I put several of these tools in a code base called php-workshop-tools. These utilities should be small, and very easy to understand and use. They will be different from the frameworks and libraries most workshop participants usually use, but they should offer more or less the same functionality. While designing these tools, I was constantly looking for the golden mean:

  • Make the tool generic, but don't support every imaginable use case.
  • Add support for proper dependency injection, but provide static/singleton/function-based helpers.

I have already described my thoughts about usability versus proper design of utility objects in another post: The case for singleton objects, fa├žades, and helper functions. In this post I'd like to look closer at some of the design considerations for the JSON serializer I eventually came up with.

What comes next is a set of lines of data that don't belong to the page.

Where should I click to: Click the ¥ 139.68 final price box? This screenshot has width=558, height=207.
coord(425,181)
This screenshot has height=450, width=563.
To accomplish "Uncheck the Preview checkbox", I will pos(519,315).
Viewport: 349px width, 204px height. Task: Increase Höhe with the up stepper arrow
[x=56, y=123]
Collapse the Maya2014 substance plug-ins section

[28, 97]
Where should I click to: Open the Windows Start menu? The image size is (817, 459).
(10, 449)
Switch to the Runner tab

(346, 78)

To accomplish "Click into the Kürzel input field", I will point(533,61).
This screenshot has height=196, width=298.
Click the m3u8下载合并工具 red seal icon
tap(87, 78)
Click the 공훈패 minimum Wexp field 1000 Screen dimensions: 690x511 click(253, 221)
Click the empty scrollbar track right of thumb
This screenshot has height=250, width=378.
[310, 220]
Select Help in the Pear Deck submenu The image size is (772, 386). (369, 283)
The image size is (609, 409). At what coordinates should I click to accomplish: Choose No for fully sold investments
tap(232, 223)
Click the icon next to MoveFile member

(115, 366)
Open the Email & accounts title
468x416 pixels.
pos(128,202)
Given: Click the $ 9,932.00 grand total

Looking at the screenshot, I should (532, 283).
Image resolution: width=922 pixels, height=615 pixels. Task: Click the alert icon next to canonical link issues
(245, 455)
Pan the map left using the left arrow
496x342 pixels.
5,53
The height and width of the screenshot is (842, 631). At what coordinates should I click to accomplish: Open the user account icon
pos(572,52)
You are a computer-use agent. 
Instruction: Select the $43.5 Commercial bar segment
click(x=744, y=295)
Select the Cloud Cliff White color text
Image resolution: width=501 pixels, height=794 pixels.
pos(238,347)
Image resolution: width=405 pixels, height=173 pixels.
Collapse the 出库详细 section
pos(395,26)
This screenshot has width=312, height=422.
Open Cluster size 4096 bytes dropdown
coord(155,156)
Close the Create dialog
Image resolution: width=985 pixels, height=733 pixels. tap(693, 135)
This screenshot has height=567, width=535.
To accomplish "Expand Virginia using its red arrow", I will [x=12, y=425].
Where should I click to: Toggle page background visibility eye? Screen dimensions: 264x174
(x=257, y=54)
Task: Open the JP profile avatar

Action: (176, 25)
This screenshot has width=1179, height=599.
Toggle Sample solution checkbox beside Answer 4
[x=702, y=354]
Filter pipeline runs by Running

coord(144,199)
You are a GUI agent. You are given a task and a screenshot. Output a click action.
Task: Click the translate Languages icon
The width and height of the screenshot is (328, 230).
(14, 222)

The serializer utility class hasn't become part of the workshop tools code base. It lives in its own code base, as I thought it deserves its own project (with a few tweaks it might some day become really useful outside of my workshops). I called the serializer "naive serializer" as I believed it to be a bit dumb at first.

Use cases, requirements

In my applications I use serialization mainly to:

  1. Take some plain text structured data (e.g. JSON, XML) and transform it into some object that I can use in my application. Such an object has its own type and predefined properties, but it has no behavior. I use it to let data travel to a deeper layer in my application. In other words, such an object is a Data Transfer Object (DTO).
  2. Take some event objects and serialize them, in order to persist them in an event store or publish them to a queue.
  3. Take some view object (which is also a DTO) and serialize it as a response to some API query.

Considering only these use cases allowed me to keep the naive-serializer pretty simple. It doesn't need to have some of the features that other major serializers have, like:

  1. Using getters or setters to retrieve or update values.

    I don't perform (de)serialization directly from or to entities. That means, "domain invariants" won't have to be protected while deserializing, as this will be done properly by the domain objects themselves in a later stage (as if an anemic domain model could perform this kind of protection anyway). Data Transfer Objects don't have to "protect" themselves, so we can just copy the data right into it. I do recommend using a schema validator though, to make sure the plain text data you provide has the right structure.

  2. Resolving subclasses using discriminator maps, etc.

    This is a pretty invasive feature that comes with a lot of trouble in terms of code complexity. I think there are valid use cases for it, but I assume that they are not within the most common ones (at least not in my career).

  3. Support for custom "handlers", for \DateTime objects, etc.

    Other serializers have this feature because for one, PHP's built-in \DateTime[Immutable] objects can be serialized:

    {"date":"2017-07-11 08:14:31.379653","timezone_type":3,"timezone":"UTC"}
    

    But this string can not be deserialized by simply instantiating an empty instance of \DateTime[Immutable] and then repopulating the attributes.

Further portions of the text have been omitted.